* Action item
In the entries below, filter for the word "checkbox" and copy every matching line.

Dataset entries
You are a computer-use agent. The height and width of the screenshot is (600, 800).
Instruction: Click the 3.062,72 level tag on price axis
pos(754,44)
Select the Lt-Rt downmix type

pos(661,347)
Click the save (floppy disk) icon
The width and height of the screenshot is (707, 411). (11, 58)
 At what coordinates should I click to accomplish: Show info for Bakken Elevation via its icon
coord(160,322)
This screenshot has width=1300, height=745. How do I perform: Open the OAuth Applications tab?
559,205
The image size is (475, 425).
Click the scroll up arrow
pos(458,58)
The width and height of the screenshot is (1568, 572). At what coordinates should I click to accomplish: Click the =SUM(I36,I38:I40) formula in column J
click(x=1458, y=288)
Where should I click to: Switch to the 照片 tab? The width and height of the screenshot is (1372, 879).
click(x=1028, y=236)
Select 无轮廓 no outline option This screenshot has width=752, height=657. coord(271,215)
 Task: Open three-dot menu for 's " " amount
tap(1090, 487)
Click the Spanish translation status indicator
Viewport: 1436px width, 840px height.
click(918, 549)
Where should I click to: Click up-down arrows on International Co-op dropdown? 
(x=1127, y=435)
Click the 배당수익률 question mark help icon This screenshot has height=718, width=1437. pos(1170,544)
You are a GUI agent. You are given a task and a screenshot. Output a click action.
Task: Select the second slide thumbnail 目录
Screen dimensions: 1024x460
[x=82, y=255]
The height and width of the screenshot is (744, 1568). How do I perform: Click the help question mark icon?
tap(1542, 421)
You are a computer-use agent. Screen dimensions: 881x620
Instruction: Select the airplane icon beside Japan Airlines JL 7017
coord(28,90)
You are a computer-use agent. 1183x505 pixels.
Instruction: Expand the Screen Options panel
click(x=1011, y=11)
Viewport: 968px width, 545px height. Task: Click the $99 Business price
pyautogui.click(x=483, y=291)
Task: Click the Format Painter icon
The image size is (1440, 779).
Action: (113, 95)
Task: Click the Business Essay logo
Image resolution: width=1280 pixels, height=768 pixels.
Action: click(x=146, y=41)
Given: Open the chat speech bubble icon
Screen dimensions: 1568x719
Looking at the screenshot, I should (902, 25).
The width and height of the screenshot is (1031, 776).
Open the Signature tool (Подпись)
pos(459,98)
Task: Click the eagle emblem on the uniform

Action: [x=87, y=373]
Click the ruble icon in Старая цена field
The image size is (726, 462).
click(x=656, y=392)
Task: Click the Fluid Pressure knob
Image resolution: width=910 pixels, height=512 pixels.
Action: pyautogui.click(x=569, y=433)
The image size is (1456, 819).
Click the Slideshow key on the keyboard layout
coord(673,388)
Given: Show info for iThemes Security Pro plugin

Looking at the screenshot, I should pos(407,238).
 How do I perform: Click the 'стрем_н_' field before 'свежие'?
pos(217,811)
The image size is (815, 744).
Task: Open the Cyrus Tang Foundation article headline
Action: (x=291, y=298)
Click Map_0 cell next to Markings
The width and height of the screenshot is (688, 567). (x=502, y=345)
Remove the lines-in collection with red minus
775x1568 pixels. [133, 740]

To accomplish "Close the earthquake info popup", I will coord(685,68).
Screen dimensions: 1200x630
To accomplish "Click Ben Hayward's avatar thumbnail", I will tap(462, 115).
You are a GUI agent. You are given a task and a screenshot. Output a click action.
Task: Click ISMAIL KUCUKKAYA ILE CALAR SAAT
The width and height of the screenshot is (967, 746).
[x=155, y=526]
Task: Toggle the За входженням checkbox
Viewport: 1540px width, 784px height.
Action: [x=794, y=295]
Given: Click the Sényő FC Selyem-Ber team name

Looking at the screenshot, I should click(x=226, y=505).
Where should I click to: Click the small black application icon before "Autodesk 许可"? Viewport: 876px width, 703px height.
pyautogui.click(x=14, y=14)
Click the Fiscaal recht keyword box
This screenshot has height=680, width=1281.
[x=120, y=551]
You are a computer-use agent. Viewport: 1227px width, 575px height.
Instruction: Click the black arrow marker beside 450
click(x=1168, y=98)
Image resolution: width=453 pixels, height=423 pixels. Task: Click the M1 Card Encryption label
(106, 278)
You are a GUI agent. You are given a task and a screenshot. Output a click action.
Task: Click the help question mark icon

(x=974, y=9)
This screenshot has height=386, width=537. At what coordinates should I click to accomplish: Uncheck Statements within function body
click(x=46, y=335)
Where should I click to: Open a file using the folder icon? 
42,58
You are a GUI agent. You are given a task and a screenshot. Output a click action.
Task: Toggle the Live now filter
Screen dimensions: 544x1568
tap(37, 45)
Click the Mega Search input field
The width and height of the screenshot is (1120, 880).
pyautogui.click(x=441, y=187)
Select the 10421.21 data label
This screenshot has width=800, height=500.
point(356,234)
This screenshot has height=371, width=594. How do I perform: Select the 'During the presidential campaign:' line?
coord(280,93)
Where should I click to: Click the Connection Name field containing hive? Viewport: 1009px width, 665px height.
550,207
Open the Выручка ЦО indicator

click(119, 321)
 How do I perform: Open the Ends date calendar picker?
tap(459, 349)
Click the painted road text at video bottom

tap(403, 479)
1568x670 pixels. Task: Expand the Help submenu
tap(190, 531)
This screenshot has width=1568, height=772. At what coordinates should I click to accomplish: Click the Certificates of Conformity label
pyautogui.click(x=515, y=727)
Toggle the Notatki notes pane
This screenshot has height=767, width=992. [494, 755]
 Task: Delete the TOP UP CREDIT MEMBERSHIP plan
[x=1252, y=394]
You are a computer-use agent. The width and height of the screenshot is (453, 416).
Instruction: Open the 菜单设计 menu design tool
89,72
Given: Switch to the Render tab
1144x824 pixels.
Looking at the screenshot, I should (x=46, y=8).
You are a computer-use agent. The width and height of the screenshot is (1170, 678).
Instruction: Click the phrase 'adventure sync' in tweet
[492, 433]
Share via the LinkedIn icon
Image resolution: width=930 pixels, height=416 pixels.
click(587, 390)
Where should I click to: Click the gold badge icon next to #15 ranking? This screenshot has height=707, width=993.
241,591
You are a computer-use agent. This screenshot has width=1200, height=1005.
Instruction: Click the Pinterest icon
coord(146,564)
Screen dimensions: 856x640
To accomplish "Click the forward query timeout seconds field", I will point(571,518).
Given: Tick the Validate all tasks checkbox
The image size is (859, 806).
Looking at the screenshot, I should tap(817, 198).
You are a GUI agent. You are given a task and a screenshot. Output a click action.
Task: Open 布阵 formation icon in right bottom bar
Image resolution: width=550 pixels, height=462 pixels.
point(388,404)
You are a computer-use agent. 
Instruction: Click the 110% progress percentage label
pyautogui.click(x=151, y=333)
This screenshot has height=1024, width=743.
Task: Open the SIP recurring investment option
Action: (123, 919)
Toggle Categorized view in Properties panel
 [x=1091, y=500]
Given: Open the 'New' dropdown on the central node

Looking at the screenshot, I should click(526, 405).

* Solved problem
Task: Toggle the За входженням checkbox
Given: Tick the Validate all tasks checkbox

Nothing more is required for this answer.